Go through the records and extract every line with the word "will".

>>>

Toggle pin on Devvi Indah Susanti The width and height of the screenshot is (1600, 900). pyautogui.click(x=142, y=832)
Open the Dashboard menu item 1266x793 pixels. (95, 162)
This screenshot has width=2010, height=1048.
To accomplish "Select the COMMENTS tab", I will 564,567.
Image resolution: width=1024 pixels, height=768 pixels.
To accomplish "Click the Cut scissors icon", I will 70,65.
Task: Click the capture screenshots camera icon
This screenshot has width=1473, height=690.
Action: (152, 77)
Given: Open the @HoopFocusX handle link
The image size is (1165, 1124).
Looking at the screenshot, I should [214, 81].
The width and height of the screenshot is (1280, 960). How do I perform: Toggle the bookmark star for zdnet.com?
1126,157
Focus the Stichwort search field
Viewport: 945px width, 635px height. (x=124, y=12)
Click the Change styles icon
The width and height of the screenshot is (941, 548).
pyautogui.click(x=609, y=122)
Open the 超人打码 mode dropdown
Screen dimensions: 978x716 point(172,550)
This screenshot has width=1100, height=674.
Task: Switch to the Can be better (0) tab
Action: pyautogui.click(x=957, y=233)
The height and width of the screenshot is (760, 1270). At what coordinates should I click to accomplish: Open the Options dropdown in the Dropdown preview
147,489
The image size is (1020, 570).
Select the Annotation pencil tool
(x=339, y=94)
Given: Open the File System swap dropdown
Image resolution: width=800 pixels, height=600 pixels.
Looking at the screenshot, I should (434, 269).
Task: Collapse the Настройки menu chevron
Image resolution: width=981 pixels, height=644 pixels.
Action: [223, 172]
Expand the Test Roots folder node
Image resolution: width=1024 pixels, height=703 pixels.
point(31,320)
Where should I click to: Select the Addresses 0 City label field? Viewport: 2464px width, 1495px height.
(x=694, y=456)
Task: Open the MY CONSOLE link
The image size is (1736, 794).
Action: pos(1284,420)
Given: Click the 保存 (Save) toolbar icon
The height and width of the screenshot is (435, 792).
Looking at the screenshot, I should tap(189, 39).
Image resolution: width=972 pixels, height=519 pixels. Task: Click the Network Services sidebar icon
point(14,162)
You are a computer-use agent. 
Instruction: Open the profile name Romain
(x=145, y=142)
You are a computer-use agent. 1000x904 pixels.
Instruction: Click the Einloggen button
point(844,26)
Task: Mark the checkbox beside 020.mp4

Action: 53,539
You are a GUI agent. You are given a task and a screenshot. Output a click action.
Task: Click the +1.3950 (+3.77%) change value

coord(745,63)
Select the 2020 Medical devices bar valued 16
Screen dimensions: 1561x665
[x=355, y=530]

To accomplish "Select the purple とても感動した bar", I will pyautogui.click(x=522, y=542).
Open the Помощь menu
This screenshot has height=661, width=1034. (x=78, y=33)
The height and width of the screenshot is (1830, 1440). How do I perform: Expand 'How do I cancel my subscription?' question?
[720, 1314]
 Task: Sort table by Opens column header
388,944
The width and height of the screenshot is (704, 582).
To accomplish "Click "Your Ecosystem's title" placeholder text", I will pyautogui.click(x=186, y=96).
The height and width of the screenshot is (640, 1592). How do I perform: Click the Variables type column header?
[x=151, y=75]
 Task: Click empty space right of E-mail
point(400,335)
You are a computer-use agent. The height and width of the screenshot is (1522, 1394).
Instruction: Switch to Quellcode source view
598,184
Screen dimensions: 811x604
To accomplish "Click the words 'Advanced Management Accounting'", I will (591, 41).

<<<

--- Task solution ---
To accomplish "Select the COMMENTS tab", I will 564,567.
To accomplish "Click the Cut scissors icon", I will 70,65.
To accomplish "Select the purple とても感動した bar", I will pyautogui.click(x=522, y=542).
To accomplish "Click "Your Ecosystem's title" placeholder text", I will pyautogui.click(x=186, y=96).
To accomplish "Click the words 'Advanced Management Accounting'", I will (591, 41).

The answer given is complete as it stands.